EU demands Britain pays pensions of 1,730 Eurocrats in wake of Brexit vote

A bitter clash is looming over who will foot the bill for paying pensions owed to thousands of British Eurocrats when the UK leaves the EU. Brussels has estimated its pensions liability at €60 billion (£50.7 billion) for all retired and current officials, with annual payments currently at about €1.4 billion (£1.2 billion). Some 1,730 Britons currently make up almost 8 per cent of the 22,000 retired EU officials.

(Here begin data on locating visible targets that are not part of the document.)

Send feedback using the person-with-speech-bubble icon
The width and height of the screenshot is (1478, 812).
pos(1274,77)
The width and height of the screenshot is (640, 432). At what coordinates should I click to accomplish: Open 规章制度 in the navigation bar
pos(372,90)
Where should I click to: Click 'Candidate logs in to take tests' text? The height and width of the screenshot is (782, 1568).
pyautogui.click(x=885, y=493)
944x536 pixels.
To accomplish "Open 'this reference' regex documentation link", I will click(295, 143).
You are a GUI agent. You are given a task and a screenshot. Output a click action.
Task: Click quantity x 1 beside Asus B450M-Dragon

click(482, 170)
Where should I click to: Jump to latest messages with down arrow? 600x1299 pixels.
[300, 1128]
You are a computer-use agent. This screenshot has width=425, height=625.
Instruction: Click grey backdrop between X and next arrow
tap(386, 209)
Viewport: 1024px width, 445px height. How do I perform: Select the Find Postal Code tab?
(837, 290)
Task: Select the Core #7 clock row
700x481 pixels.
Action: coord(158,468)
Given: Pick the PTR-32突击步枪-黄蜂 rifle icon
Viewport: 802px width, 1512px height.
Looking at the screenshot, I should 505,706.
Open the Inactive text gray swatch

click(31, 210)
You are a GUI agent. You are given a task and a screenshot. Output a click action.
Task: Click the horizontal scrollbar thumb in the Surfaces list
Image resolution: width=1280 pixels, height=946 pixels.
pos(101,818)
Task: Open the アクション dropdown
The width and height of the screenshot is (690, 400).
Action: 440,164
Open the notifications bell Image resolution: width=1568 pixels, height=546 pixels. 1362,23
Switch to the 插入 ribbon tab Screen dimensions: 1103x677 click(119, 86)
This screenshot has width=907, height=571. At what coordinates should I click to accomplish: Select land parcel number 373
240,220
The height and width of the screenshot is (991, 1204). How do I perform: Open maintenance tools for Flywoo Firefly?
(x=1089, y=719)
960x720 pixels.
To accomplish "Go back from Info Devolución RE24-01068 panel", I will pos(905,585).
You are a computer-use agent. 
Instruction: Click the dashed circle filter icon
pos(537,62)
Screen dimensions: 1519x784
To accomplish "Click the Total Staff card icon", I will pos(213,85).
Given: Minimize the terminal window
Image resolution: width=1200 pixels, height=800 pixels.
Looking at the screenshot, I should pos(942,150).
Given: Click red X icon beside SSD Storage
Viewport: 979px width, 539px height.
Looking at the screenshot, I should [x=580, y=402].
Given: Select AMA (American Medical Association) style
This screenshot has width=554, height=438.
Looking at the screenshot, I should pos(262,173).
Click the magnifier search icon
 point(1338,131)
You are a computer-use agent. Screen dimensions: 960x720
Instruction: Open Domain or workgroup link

The UK insists it cannot be held responsible for Eurocrat pensions which, it says, are the responsibility of EU institutions. But EU officials say Britain would be expected to pay its part of the EU's pension promises when it finally quits the EU. It potentially sets Theresa May's new government on a collision course with EU leaders as Brexit is negotiated.

Félix Geradon, deputy head of Union SyndicaleBruxelles, the biggest EU trade union, said, “The UK is correct in its point that paying the pensions
is the responsibility of the European budget. But the budget is a common responsibility of the member states.” According to some senior EU officials one compromise could involve the UK paying a lump sum to close its exposure and create a standalone pension fund. “This could be horrible, ugly. I hope it won’t be,” one official told the Financial Times. Britain has long argued that the EU's pensions are too generous and the area is one of many where complex joint liabilities will need to be unravelled.

Pensions at risk

Failure to find a solution could put at risk pension payments to about 3,000 UK officials who have worked in the EU institutions since 1973. The typical EU official is entitled to a pension worth no more than 70 per cent of final basic salary, at a 1.9 per cent accrual rate - the proportion of salary earned as pension each year.